SOURCE DOCUMENT:
Construction began in 2019; Bono oversaw the building site and coordinated international partnerships that enabled, for the 2023 reopening, the temporary return to Polynesia of 20 major objects from institutions including the British Museum, the Museum of Archaeology and Anthropology, Cambridge, and the Musée du Quai Branly – Jacques Chirac. Among them was the celebrated statue of the deity A‘a from Rurutu, a landmark loan that boosted the regional visibility of the museum, renamed Te Fare Iamanaha.

In parallel, she curated several exhibitions, including the Polynesian representation at the Révélations art fair in Paris and “Maro‘ura, a Polynesian Treasure” at the Musée du Quai Branly – Jacques Chirac.

=== Curatorial activities (since 2023) ===
In November 2023, Bono left the directorship to focus on artistic and curatorial projects and on promoting Polynesian artists across the Pacific and Europe. She participated in both Talanoa Forum initiatives led by artist Yuki Kihara—at the Venice Biennale (2020) and at Sydney's Powerhouse Museum (2023)—and contributed to international publications.

In 2024, she was a speaker for the exhibition GAUGUIN’S WORLD: Tōna Iho, Tōna Ao at the National Gallery of Australia (Canberra), in connection with the Savage Klub and its founder Rosanna Raymond, and supported the participation of Tahitian artist Tahe Drollet. The exhibition later traveled to the Museum of Fine Arts, Houston, where she gave a lecture promoting an Indigenous artistic perspective beyond post-Gauguin readings. She also contributed to curatorial thinking for the Queensland Triennial towards Polynesian participation in 2027, and collaborated on Tau o Mai | Journeys with Mai at the Fitzwilliam Museum (University of Cambridge) with Hinatea Colombani and Tahe Drollet (selection of works and label writing). She is also preparing, with the Tahiti Podcast label, a youth fiction podcast about Mai.

RECORDS:
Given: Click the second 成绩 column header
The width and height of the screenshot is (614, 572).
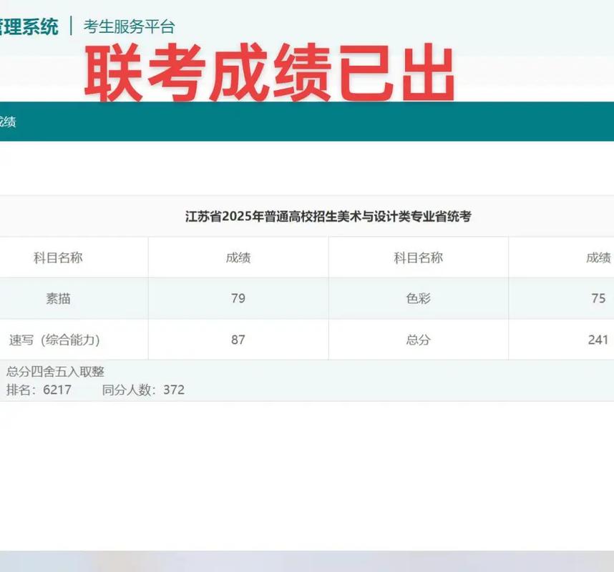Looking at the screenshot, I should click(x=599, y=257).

--

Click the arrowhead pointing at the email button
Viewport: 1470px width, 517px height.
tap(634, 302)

...

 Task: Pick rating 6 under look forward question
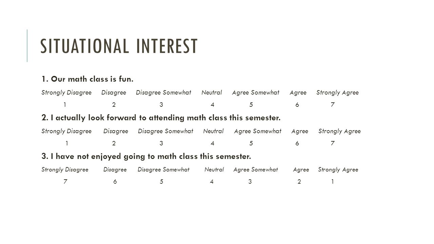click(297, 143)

BRIEF:
Reproduce word for word the part of the passage about Bono's museum and curatorial work that begins at the words "In parallel, she" and stops after "to international publications.". The records were taken from a separate source.

EXERCISE SOLUTION:
In parallel, she curated several exhibitions, including the Polynesian representation at the Révélations art fair in Paris and “Maro‘ura, a Polynesian Treasure” at the Musée du Quai Branly – Jacques Chirac.

=== Curatorial activities (since 2023) ===
In November 2023, Bono left the directorship to focus on artistic and curatorial projects and on promoting Polynesian artists across the Pacific and Europe. She participated in both Talanoa Forum initiatives led by artist Yuki Kihara—at the Venice Biennale (2020) and at Sydney's Powerhouse Museum (2023)—and contributed to international publications.